In August 2018, a fire at 650 Parliament Street in Toronto damaged two residential towers. The blaze left hundreds of residents without a home, and several with injuries. Two competing class actions soon materialized, both commenced by experienced class counsel. Class counsel did not form a consortium, and Justice Belobaba of the Ontario Superior Court of Justice was forced to determine which of the two law firms should have carriage of the action.
In his decision in Chu v.

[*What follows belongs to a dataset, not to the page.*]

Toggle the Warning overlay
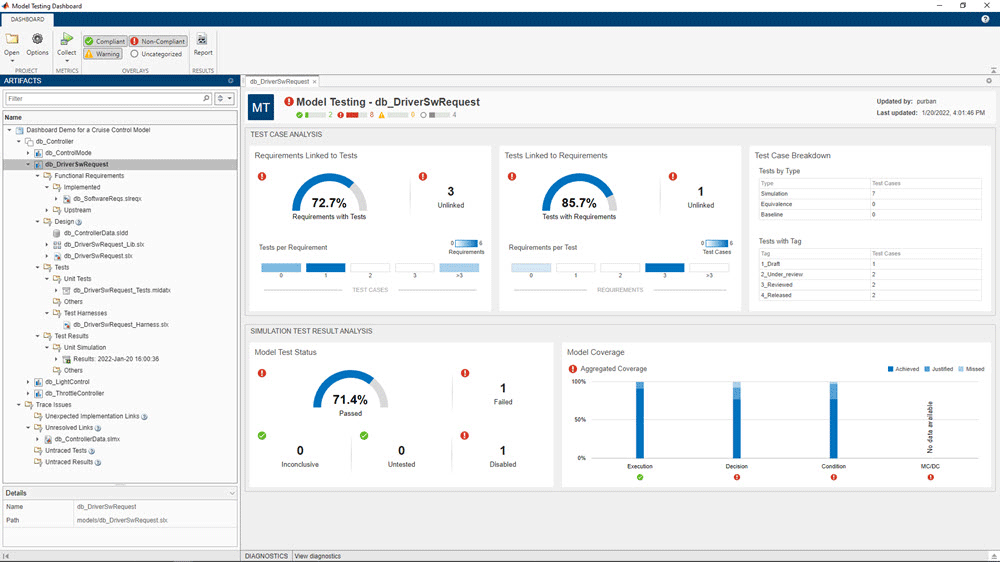 102,54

Parwell Investments Inc., Justice Belobaba, having found all other factors to be essentially equal, selected one firm over the other on the basis of the fee arrangements proposed.
In reaching his decision, Justice Belobaba considered the experience of the competing firms, the parties proposed in the competing class actions, the causes of action alleged, and the states of preparation, as between the competing firms. He found no clear winner on these factors: competing class counsel had the requisite experience, and both had commenced and developed compelling lawsuits.

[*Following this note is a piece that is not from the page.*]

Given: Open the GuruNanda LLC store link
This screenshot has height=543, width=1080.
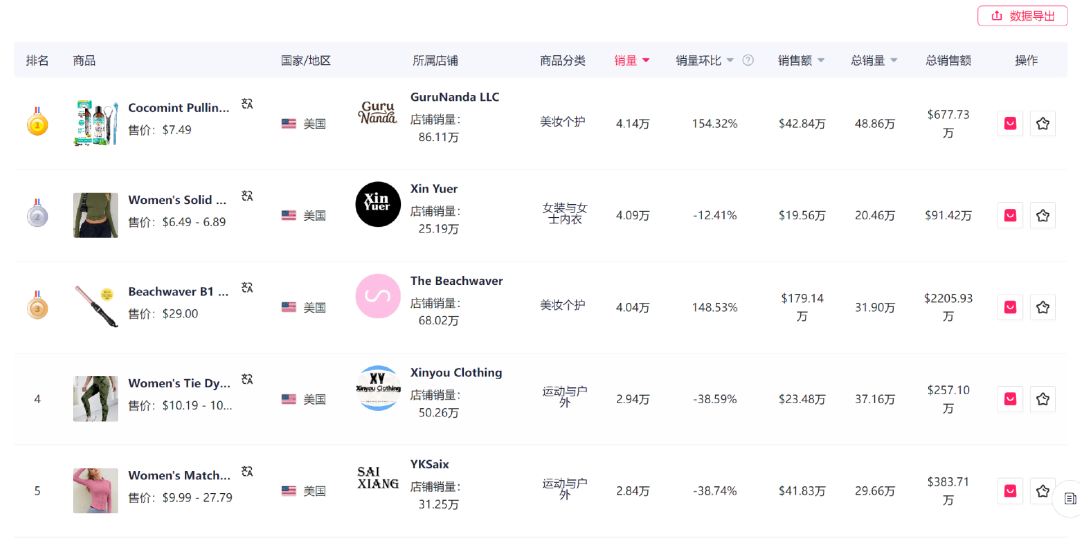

The determinative factor was class counsels’ proposed fee arrangements. Class counsel awarded carriage proposed a scaled contingency fee and, because a contested certification motion was unlikely and an early settlement very likely (defence counsel having acknowledged that liability would not be an issue), the scaled fee proposed would yield a lower counsel fee in the circumstances. Justice Belobaba held that this could yield a multi-million-dollar increase of the damages paid out to class members, and this impact informed his decision that the fee arrangement was the most objectively determinative factor on the carriage motion.